When Rhode Island proprietors secured the original Lyndon township grant, the area was covered in forests and woodlands. The Passumpsic River, flowing through the center of the town, provided power for grist and saw mills. The charter of the town of Lyndon was signed by Governor Thomas Chittenden in 1780.

It seems likely that the name Lyndon was chosen to honor Josias Lyndon (1704–1778), a former governor of Rhode Island and friend of many of the proprietors. Many of these men served with the 2nd Rhode Island Regiment, 1st Division, including Israel Angell. The original proprietors secured the grant as a business venture and had no intention of settling it. Some of the men held high positions of rank, including Jonathan Arnold, William Greene, and James Manning, the President of Rhode Island College, later Brown University. They needed men in search of free land, who would clear each proprietor's grant in return for a portion of it. The town was surveyed in 1781 by Jonathan Arnold, Daniel Cahoon and Daniel Owen. Settlement began in 1789. By the 1790 census, twelve families with 59 residents made their homes in Lyndon. These families installed roads, mills, homes, barns, fields, crops, churches, and schools.

The village of Lyndon Corner was incorporated in 1792; Lyndon Center in 1794. Lyndonville was incorporated in 1866. The village of Lyndon Corner was about 2 mi south of Lyndonville. The Hotel Lyndon was built there in 1807. It became a tavern and burned in 1897. About 1867, the Connecticut & Passumpsic Rivers Railroad bypassed Lyndon Corner and Lyndon Center. This resulted in business moving to Lyndonville. The bypassed villages became residential and are no longer distinguished by a separate name. They both gave up their incorporated village status in 1962.

Meetings held in Lyndon in the late 1880s by local resident Theodore Newton Vail led to the creation of American Telephone & Telegraph. In addition to other contributions to Lyndon, Vail constructed Vermont's first paved road from the railroad depot to his estate.

During a centennial celebration in 1891 an iron box was buried as a time capsule but could not be found during a 1991 ceremony.

The Lyndon Outing Club held an annual winter festival in the late 1930 to early 1940s. The festival consisted of dog sled races, cross-country and ski jumping competitions, and sulky races on cleared streets.

==Geography==
Lyndon is located in the valley of the Passumpsic River in northeastern Vermont. It is bordered by the town of St. Johnsbury to the south, Danville to the southwest, Wheelock to the west, Sutton to the north, Burke to the northeast, and Kirby to the east. According to the United States Census Bureau, the town has a total area of 39.8 sqmi, of which 102.2 sqkm is land and 0.9 sqkm, or 0.89%, is water.

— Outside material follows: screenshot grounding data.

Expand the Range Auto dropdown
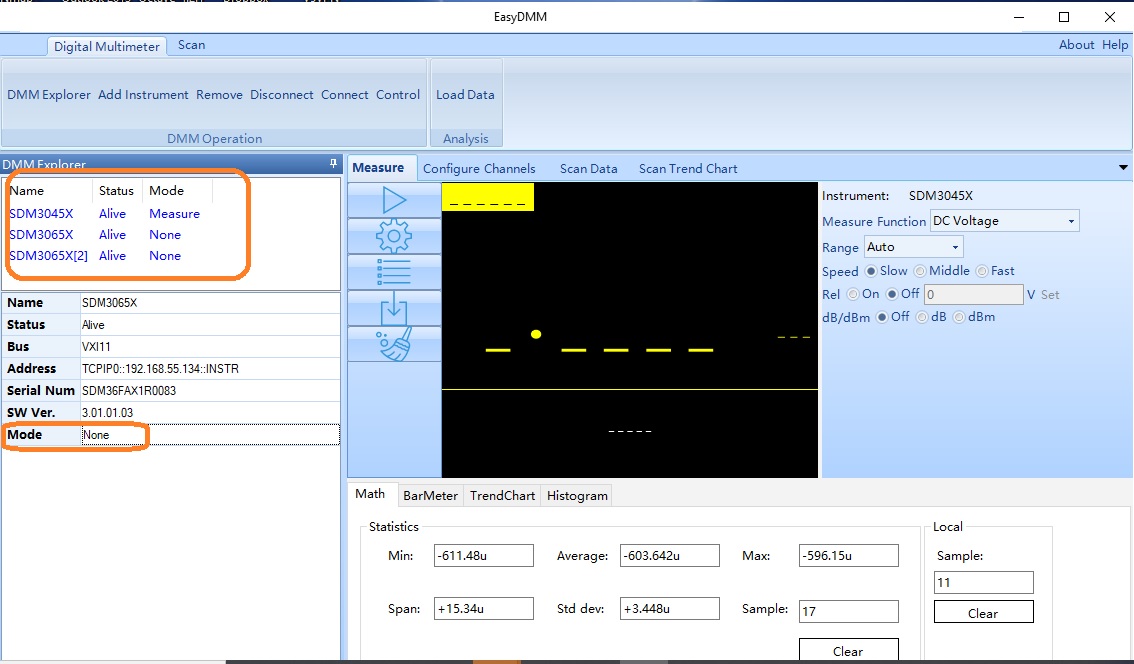This screenshot has height=664, width=1134. point(913,247)
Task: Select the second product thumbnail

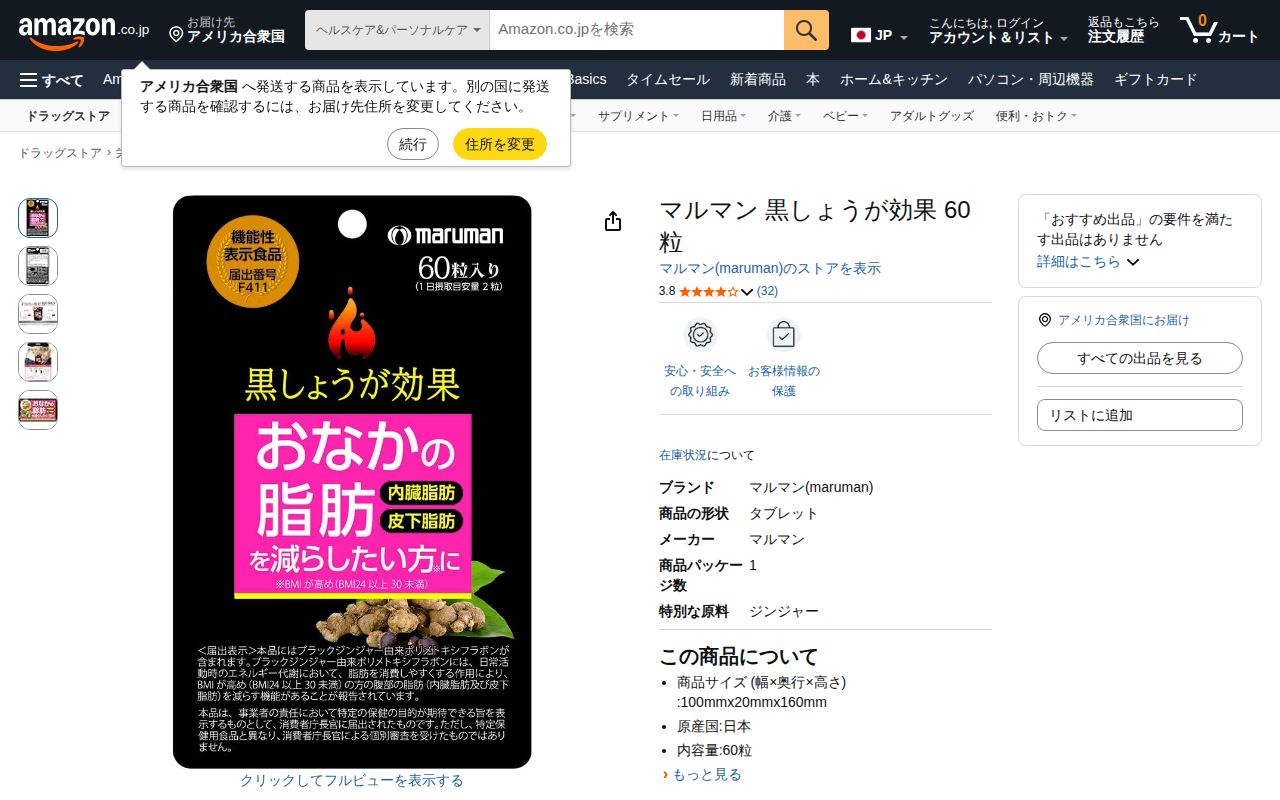Action: (x=38, y=266)
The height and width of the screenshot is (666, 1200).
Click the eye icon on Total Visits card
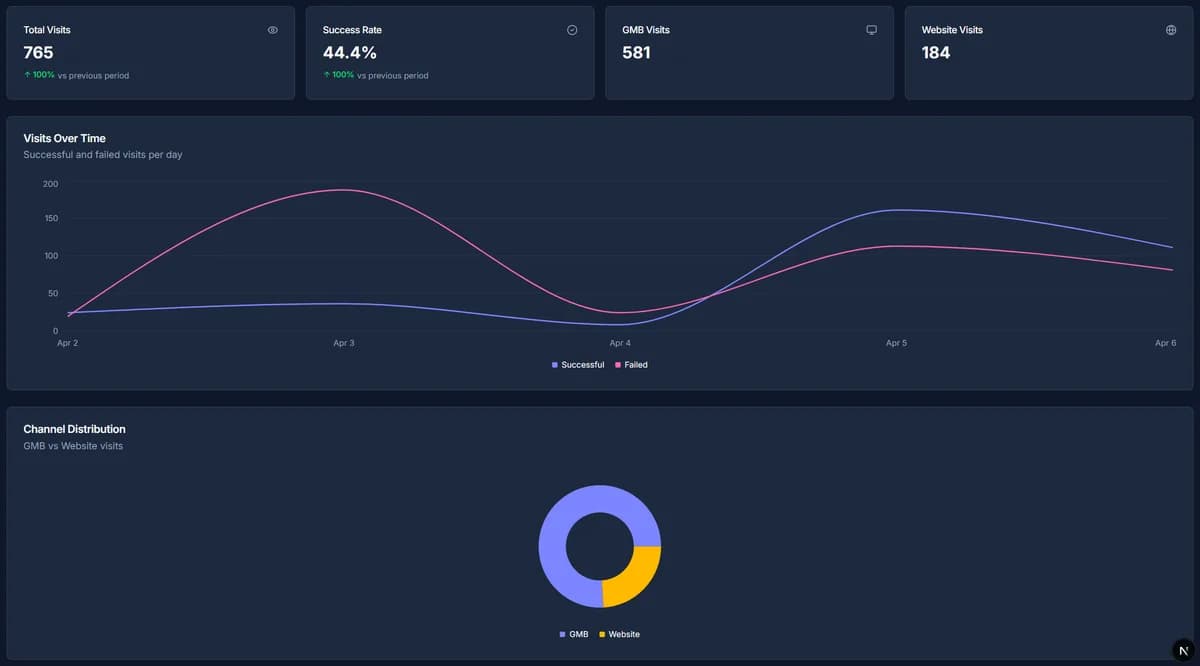pos(272,30)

The highest point in Lyndon is Diamond Hill in the southwest, with an elevation of slightly greater than 500 m.

===Geology===
Lyndonville, the main village in town, is partially located on a high kame terrace. This may have once extended across the valley to form the end of a basin. Its lower strata are clayey, and are folded and curved. West of this terrace the level is lower. There is the course of a former river bed which ran towards the east. At the upper village of Lyndon the first terrace is about 1 mi wide. There is a lot of sand and fine gravel adjoining.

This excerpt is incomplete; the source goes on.